Print the records below exactly as they appear.

##############################

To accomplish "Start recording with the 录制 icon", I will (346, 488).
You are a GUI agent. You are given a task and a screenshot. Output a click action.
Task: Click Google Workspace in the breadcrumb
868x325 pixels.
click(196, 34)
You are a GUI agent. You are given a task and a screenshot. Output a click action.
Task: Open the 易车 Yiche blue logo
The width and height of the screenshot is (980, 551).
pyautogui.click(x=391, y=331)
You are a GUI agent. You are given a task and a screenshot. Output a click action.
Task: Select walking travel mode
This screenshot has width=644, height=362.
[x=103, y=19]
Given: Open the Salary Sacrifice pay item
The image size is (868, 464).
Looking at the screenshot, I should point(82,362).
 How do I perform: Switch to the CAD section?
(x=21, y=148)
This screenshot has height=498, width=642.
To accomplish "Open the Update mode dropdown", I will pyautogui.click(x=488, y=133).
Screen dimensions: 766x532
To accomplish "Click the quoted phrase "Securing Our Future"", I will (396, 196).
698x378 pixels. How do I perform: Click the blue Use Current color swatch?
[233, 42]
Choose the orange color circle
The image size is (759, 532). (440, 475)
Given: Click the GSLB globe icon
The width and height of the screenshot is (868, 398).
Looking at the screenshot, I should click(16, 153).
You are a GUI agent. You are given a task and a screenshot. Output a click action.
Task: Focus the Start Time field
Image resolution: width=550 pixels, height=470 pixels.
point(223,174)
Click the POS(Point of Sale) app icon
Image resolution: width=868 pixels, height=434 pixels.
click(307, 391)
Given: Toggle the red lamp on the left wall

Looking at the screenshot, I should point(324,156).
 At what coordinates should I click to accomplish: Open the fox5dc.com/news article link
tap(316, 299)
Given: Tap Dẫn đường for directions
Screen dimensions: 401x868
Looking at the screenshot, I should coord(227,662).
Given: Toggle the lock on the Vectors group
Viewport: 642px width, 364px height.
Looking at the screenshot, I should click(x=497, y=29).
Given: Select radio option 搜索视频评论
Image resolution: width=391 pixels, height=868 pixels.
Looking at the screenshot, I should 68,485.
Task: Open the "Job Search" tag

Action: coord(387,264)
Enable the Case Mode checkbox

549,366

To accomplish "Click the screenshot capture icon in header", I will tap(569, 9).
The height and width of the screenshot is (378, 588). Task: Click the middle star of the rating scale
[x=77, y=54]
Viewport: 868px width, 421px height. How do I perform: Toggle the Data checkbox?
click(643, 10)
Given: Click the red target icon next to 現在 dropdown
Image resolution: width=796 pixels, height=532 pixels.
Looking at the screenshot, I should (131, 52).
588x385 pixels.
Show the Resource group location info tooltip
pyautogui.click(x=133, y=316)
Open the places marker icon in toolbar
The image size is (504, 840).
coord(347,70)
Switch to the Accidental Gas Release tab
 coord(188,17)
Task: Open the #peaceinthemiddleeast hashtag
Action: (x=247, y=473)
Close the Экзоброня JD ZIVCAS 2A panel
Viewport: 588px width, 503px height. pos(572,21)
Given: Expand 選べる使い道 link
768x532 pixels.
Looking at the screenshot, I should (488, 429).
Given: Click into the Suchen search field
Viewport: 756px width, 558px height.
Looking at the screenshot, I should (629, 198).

##############################

> **Result**:
To accomplish "Start recording with the 录制 icon", I will (346, 488).
You are a GUI agent. You are given a task and a screenshot. Output a click action.
Task: Click Google Workspace in the breadcrumb
868x325 pixels.
click(196, 34)
You are a GUI agent. You are given a task and a screenshot. Output a click action.
Task: Open the 易车 Yiche blue logo
The width and height of the screenshot is (980, 551).
pyautogui.click(x=391, y=331)
You are a GUI agent. You are given a task and a screenshot. Output a click action.
Task: Select walking travel mode
This screenshot has width=644, height=362.
[x=103, y=19]
Given: Open the Salary Sacrifice pay item
The image size is (868, 464).
Looking at the screenshot, I should point(82,362).
 How do I perform: Switch to the CAD section?
(x=21, y=148)
This screenshot has height=498, width=642.
To accomplish "Open the Update mode dropdown", I will pyautogui.click(x=488, y=133).
Screen dimensions: 766x532
To accomplish "Click the quoted phrase "Securing Our Future"", I will (396, 196).
698x378 pixels. How do I perform: Click the blue Use Current color swatch?
[233, 42]
Choose the orange color circle
The image size is (759, 532). (440, 475)
Given: Click the GSLB globe icon
The width and height of the screenshot is (868, 398).
Looking at the screenshot, I should click(16, 153).
You are a GUI agent. You are given a task and a screenshot. Output a click action.
Task: Focus the Start Time field
Image resolution: width=550 pixels, height=470 pixels.
point(223,174)
Click the POS(Point of Sale) app icon
Image resolution: width=868 pixels, height=434 pixels.
click(307, 391)
Given: Toggle the red lamp on the left wall

Looking at the screenshot, I should point(324,156).
 At what coordinates should I click to accomplish: Open the fox5dc.com/news article link
tap(316, 299)
Given: Tap Dẫn đường for directions
Screen dimensions: 401x868
Looking at the screenshot, I should coord(227,662).
Given: Toggle the lock on the Vectors group
Viewport: 642px width, 364px height.
Looking at the screenshot, I should click(x=497, y=29).
Given: Select radio option 搜索视频评论
Image resolution: width=391 pixels, height=868 pixels.
Looking at the screenshot, I should 68,485.
Task: Open the "Job Search" tag

Action: coord(387,264)
Enable the Case Mode checkbox

549,366

To accomplish "Click the screenshot capture icon in header", I will tap(569, 9).
The height and width of the screenshot is (378, 588). Task: Click the middle star of the rating scale
[x=77, y=54]
Viewport: 868px width, 421px height. How do I perform: Toggle the Data checkbox?
click(643, 10)
Given: Click the red target icon next to 現在 dropdown
Image resolution: width=796 pixels, height=532 pixels.
Looking at the screenshot, I should (131, 52).
588x385 pixels.
Show the Resource group location info tooltip
pyautogui.click(x=133, y=316)
Open the places marker icon in toolbar
The image size is (504, 840).
coord(347,70)
Switch to the Accidental Gas Release tab
 coord(188,17)
Task: Open the #peaceinthemiddleeast hashtag
Action: (x=247, y=473)
Close the Экзоброня JD ZIVCAS 2A panel
Viewport: 588px width, 503px height. pos(572,21)
Given: Expand 選べる使い道 link
768x532 pixels.
Looking at the screenshot, I should (488, 429).
Given: Click into the Suchen search field
Viewport: 756px width, 558px height.
Looking at the screenshot, I should (629, 198).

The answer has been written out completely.